The word “genius” gets thrown around a lot these days, and most of the time it feels hyperbolic. But really, is there any other word one can use to describe Jim Henson, the man who brought us the Muppets? Certainly not. And while he would sadly never win the Oscar he so richly deserved (in what world is Kramer vs. Kramer more deserving of Best Picture than The Muppet Movie?), Jim Henson would at least get nominated, for his delightfully bizarre 1965 short Time Piece.

(via IMDb)

Of all the films we've covered so far, I think it's fair to say that Time Piece just might be the strangest. And when you consider some of the shorts we've looked at, that's really saying something. One of Henson's few live action projects not to involve puppets, Time Piece made its premiere at the Museum of Modern Art, which is certainly appropriate. Like most modern art, I have no idea what's going on for most of it or what any of it means. But I've never let not understanding a movie get in the way of enjoying it, and I'm not going to start now!

As far as I am aware, "Time Piece" is not currently legally available to rent or purchase, but some clips have been made available by the Jim Henson Company.
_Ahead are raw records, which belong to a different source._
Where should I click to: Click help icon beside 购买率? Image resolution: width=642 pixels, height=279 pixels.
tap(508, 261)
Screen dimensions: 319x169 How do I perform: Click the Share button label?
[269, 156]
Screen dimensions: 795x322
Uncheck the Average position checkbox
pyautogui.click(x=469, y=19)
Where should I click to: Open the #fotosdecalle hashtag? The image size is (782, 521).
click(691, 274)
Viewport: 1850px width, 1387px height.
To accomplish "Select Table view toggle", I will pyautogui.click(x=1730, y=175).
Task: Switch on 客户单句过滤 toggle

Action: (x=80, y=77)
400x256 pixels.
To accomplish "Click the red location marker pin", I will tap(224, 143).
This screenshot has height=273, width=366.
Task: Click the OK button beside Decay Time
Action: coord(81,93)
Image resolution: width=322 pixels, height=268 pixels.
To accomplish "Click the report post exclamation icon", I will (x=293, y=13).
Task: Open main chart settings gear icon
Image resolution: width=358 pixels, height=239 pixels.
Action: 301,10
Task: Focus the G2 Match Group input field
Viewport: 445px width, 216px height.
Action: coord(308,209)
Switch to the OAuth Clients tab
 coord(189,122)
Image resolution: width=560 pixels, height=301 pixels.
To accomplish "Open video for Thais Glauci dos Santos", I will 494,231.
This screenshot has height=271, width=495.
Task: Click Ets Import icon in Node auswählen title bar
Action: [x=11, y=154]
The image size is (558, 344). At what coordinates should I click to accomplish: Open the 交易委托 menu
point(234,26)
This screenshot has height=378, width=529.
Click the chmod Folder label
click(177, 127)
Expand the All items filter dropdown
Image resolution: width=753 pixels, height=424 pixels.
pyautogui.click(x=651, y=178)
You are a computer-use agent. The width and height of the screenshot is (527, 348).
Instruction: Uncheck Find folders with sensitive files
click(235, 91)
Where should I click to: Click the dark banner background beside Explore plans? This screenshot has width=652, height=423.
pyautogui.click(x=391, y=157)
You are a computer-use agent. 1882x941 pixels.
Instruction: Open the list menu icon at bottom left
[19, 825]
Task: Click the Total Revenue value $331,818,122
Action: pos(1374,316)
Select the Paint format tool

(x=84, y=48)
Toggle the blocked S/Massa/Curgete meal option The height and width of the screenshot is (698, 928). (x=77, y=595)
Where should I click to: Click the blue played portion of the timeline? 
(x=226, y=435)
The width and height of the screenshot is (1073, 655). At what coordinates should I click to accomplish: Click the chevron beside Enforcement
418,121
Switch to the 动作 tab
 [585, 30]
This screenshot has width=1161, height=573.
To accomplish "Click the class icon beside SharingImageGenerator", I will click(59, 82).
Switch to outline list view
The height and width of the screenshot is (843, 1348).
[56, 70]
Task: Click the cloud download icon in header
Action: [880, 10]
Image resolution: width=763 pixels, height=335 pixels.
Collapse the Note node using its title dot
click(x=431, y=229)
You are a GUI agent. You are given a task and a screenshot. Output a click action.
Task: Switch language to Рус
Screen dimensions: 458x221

As you can imagine from the title, Time Piece is a film all about time. It follows a nameless man, played by Jim Henson, as he goes through his day... sort of... but he's also unstuck in time... I think? Look, this is not exactly a film with a plot so much as it is a series of sketches tied loosely tie together. Shorts like these all come down to execution, and it's fortunate that Jim Henson knew exactly what he was doing. Time Piece began life as a storyboard, which Henson proceeded to meticulously recreate over a shooting schedule which lasted over a year.

How Henson managed to pull everything off so masterfully, I have no idea. But the film functions like a Swiss watch, and it's a joy to experience. The visuals, many of which include complex visual effects, are perfectly timed with the film's percussive score and sound effects. There isn't a shot longer than four seconds in the entire short, but Time Piece never feels overly frenetic. It's chaotic, yes, but it's the type of controlled chaos one would expect from Henson. I never really know how to judge experimental films like this (and they're certainly not for everyone), but Time Piece is consistently engaging and generally quite funny. It's a short that deserves to be seen by as many people as possible, and I hope it gets a proper release soon.

It is also, arguably, a short that deserves an Oscar, although I will admit to not having seen Le Poulet, the film which beat it that year. Regardless, Time Piece serves a fun and energetic glimpse into the mind of one of the greatest entertainers of the twentieth century. I highly recommend seeking it out. I can't guarantee that you'll like it. But I'm at least fairly certain it'll be unlike anything you've ever seen.